Who are Ideal Candidates?
The reality is, depending on the organization, virtually anyone can make for an ideal target for a phishing or spear-phishing campaign. The non-tech savvy branch manager or teller can click on an attachment that creates a backdoor on their system which allows the hacker or software to perform lateral movement, privilege escalation, and other events. The end user doesn’t even realize this is happening.
The receptionist could grant building access to a hacker masquerading as a seemingly legitimate vendor dropping off donuts—long enough for them connect a physical hack to the network before slipping away undetected.
The recently hired employee may be eager to please and prove themselves in their new role, providing information where they believe they are helping before realizing it is too late.
Hackers could impersonate an employee who recently left the company and could send an email from an off-network account to ‘refresh their memory’ or ‘finish work’ they meant to do before they left. Anyone and everyone is a good target for a hacker if the hacker can accomplish his/her goal.
Some Cyber Attacks Seem Harmless, but Aren’t
Spear-phishing attacks are part of any good hacker’s toolkit. Often, they are used to test the level of security—and thus the difficulty of breaching—a target. Attackers will send emails masquerading as CEOs and VPs, for example. Those emails will appear rather innocuous. They will have simple subject lines and messages, like “Big plans for the weekend?” or “Where should we hold the next company picnic?” There is no link and no file in these emails. Some might ask for a phone call or an email reply. Based on the number of replies the hacker gets, they can a) determine how easily their emails got through and b) how easy it was to engage potential targets. A lot of replies to a bogus email means an easier target.
Advance Cybersecurity Initiatives Against Advanced Cybersecurity Threats
There is no end to the onslaught of spear phishing, phishing, and other cyberattacks against employees at financial firms and other organizations. The creativity and brazenness of hackers continues to grow. Even splitting up large threat actor groups only seems to cause a surge in various splinter groups that can prove even more difficult to catch and defeat.
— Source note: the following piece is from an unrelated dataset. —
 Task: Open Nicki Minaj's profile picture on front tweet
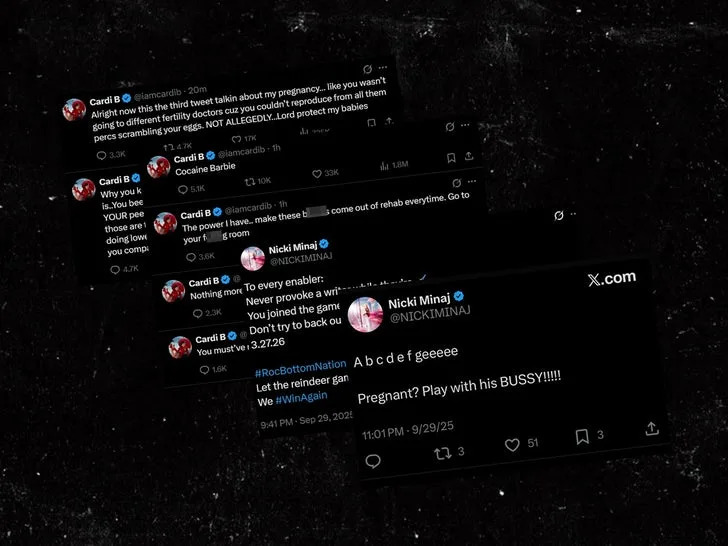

Rule-based filters from traditional anti-spam, anti-virus, and endpoint protection platforms (EPP) will get you only so far in trying to secure your organization. It is also important to remember to update those filters frequently as new attacks are discovered almost daily. Make sure every employee at your organization knows the critical role cybersecurity plays in keeping your data secure and how each of them are the gatekeepers of that data. Provide up-to-date training for all employees in the basics of cybersecurity. For those specialized roles, such as the receptionist, provide one-on-one training to make sure he/she knows what to look for.
Financial firms face some of the most frequent and advanced attacks in the world today, and this is only going to continue to grow. The right security solutions that can detect threats based on signal, behavior, activity, etc. is going to play a major role in enhancing your security posture. Having the right team at the helm of those systems is another important aspect. In short, to improve cybersecurity for financial firms, you need to have the right technology, the right team, implemented in the right way—and the ability to constantly, consistently iterate.